Monday, September 11, 2006

I Am Blogger 1734



September 11, 2001: I'm between jobs. I'm preparing for the Geology State Board exam in 3 days. As I breathe, I want nothing more than to become a mom. I wake up at 7:30 on a beautiful Tuesday morning and I wander in to the kitchen to grab a quick bite to eat before settling down for a full day of studying. My husband is listening to the radio. We hear news that the World Trade Center has been hit by two planes. We hear news that a plane has crashed in to the Pentagon. We hear news that another plane has crashed in to a field in Pennsylvania. With my fear of flying, I am gripped with horror for what has happened. No where in my mind do I think, or could I ever fathom, that these tragedies were pre-meditated. I can't let go of the notion that there was a HUGE glitch with the computer systems. Air traffic controllers have obviously lost all control...

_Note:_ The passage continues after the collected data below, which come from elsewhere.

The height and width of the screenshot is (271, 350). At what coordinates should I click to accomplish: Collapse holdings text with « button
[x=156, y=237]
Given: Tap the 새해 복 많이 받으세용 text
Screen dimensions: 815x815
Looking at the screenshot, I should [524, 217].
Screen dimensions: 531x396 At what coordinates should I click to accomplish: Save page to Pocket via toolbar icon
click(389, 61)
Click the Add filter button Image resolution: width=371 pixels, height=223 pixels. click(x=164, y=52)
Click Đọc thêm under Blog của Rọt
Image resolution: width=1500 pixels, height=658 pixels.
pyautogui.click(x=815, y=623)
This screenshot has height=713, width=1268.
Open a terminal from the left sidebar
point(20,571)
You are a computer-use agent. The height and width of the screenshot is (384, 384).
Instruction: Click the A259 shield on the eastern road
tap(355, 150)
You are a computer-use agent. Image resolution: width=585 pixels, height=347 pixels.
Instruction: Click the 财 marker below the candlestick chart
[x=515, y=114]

I spend the next three days camped in front of the television set with boxes of Kleenex by my side. I am unable to sleep ... unable to eat ... unable to study ... unable to look away. On September 14, I flunk my State Boards because I cried through the whole exam.

Five Years Later.

September 11, 2006: I'm raising 22-month old triplets. I'm working part-time as a State-certified Geologist. I'm reveling each and every day in the wonder of life and parenthood. As I breathe, I'm praying for peace on earth. For the past month, whenever I have a spare moment, I am researching Perry Anthony Thompson. A man I never knew.

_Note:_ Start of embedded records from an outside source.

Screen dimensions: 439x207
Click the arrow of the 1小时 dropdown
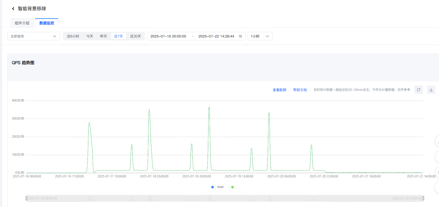coord(267,36)

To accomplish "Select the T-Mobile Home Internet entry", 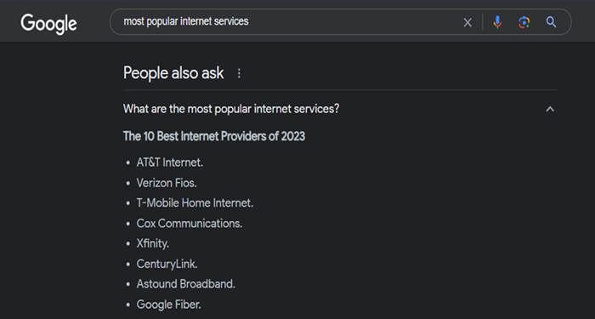I will (195, 203).
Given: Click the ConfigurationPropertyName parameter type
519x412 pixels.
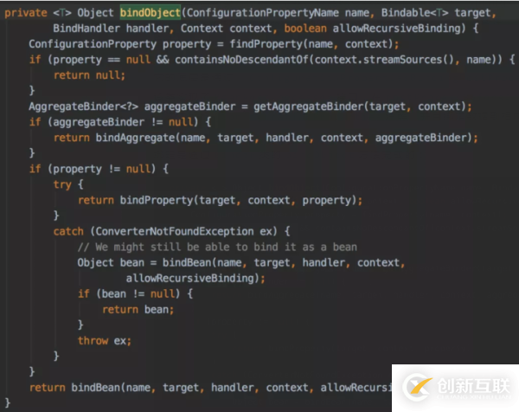Looking at the screenshot, I should pyautogui.click(x=262, y=13).
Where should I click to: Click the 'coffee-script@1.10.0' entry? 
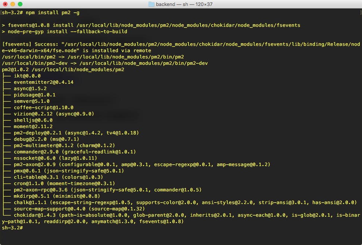coord(43,108)
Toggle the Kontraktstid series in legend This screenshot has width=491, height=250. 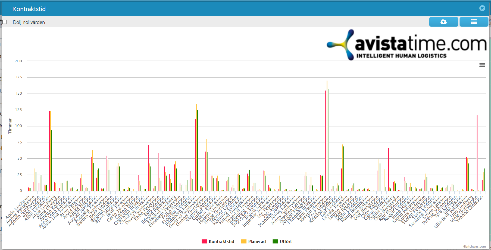[218, 241]
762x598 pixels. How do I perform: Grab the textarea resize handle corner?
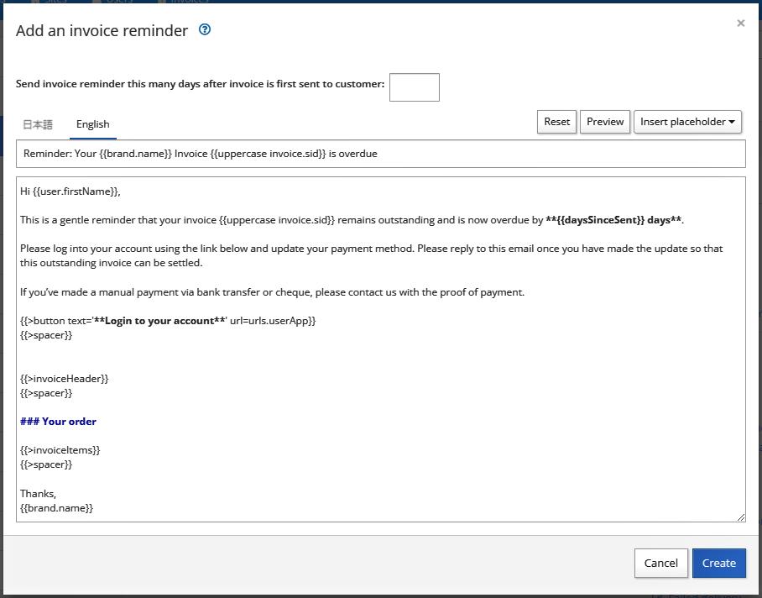click(x=741, y=517)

To honor and remember those who perished five years ago today ... 2,996 bloggers will post a tribute to an individual who died during that horrific, perfectly blue sky morning in September, 2001. I am blogger 1734.

2,996. Two thousand. Nine hundred. Ninety six. Lives, lost.

Five years ago, I didn't know anything about any of the people who died, but I did mourn for each and every one of them. I also mourned for the thousands of people that I watched on the news, walking around and pinning up signs of their loved ones. What I remember the most - are feelings of helplessness and desperation. Those feelings gave way to an overwhelming surge of patriotism that resulted in me decorating our home and vehicle with American Flags.

Five years later.

Our American Flag is still flying proudly on our home ... and I know something more than I did, about one of the 2,996 victims.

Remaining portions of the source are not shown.